• [The task]: Write the entries out again. Each one must match exactly.

[Collected data entries]
======

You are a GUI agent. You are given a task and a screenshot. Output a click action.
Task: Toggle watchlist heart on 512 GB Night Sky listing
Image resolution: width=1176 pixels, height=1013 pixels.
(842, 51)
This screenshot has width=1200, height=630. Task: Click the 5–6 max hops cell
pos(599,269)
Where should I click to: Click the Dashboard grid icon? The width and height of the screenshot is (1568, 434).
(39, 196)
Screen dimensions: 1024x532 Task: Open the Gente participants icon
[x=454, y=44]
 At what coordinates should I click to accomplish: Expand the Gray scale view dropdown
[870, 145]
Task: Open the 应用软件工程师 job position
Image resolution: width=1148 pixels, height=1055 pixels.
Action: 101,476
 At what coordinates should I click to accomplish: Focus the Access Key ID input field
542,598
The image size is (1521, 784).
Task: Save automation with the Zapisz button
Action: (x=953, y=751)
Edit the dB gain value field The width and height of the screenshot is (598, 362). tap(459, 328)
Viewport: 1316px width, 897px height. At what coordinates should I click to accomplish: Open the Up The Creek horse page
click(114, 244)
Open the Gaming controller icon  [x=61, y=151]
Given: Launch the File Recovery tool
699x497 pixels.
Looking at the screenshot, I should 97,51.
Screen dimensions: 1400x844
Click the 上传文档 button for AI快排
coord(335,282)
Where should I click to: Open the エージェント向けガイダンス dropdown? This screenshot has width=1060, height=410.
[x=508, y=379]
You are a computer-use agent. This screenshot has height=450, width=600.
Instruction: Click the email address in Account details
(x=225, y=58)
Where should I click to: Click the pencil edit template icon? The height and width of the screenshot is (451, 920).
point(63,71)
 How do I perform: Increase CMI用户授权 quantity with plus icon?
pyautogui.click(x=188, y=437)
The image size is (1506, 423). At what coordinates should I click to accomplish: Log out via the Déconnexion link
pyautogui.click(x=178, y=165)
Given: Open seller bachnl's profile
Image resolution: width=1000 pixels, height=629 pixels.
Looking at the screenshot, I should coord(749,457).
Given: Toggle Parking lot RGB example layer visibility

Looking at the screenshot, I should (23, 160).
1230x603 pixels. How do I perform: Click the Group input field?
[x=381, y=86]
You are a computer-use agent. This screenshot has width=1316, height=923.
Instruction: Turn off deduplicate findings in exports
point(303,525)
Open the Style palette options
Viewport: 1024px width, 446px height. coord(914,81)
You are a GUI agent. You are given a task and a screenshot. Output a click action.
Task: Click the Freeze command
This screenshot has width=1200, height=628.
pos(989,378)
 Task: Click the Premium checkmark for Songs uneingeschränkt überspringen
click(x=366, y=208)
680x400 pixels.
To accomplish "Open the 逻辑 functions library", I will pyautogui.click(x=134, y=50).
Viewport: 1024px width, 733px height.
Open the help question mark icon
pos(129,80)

======

• [Answer section]:
You are a GUI agent. You are given a task and a screenshot. Output a click action.
Task: Toggle watchlist heart on 512 GB Night Sky listing
Image resolution: width=1176 pixels, height=1013 pixels.
(842, 51)
This screenshot has width=1200, height=630. Task: Click the 5–6 max hops cell
pos(599,269)
Where should I click to: Click the Dashboard grid icon? The width and height of the screenshot is (1568, 434).
(39, 196)
Screen dimensions: 1024x532 Task: Open the Gente participants icon
[x=454, y=44]
 At what coordinates should I click to accomplish: Expand the Gray scale view dropdown
[870, 145]
Task: Open the 应用软件工程师 job position
Image resolution: width=1148 pixels, height=1055 pixels.
Action: 101,476
 At what coordinates should I click to accomplish: Focus the Access Key ID input field
542,598
The image size is (1521, 784).
Task: Save automation with the Zapisz button
Action: (x=953, y=751)
Edit the dB gain value field The width and height of the screenshot is (598, 362). tap(459, 328)
Viewport: 1316px width, 897px height. At what coordinates should I click to accomplish: Open the Up The Creek horse page
click(114, 244)
Open the Gaming controller icon  [x=61, y=151]
Given: Launch the File Recovery tool
699x497 pixels.
Looking at the screenshot, I should 97,51.
Screen dimensions: 1400x844
Click the 上传文档 button for AI快排
coord(335,282)
Where should I click to: Open the エージェント向けガイダンス dropdown? This screenshot has width=1060, height=410.
[x=508, y=379]
You are a computer-use agent. This screenshot has height=450, width=600.
Instruction: Click the email address in Account details
(x=225, y=58)
Where should I click to: Click the pencil edit template icon? The height and width of the screenshot is (451, 920).
point(63,71)
 How do I perform: Increase CMI用户授权 quantity with plus icon?
pyautogui.click(x=188, y=437)
The image size is (1506, 423). At what coordinates should I click to accomplish: Log out via the Déconnexion link
pyautogui.click(x=178, y=165)
Given: Open seller bachnl's profile
Image resolution: width=1000 pixels, height=629 pixels.
Looking at the screenshot, I should coord(749,457).
Given: Toggle Parking lot RGB example layer visibility

Looking at the screenshot, I should (23, 160).
1230x603 pixels. How do I perform: Click the Group input field?
[x=381, y=86]
You are a computer-use agent. This screenshot has width=1316, height=923.
Instruction: Turn off deduplicate findings in exports
point(303,525)
Open the Style palette options
Viewport: 1024px width, 446px height. coord(914,81)
You are a GUI agent. You are given a task and a screenshot. Output a click action.
Task: Click the Freeze command
This screenshot has width=1200, height=628.
pos(989,378)
 Task: Click the Premium checkmark for Songs uneingeschränkt überspringen
click(x=366, y=208)
680x400 pixels.
To accomplish "Open the 逻辑 functions library", I will pyautogui.click(x=134, y=50).
Viewport: 1024px width, 733px height.
Open the help question mark icon
pos(129,80)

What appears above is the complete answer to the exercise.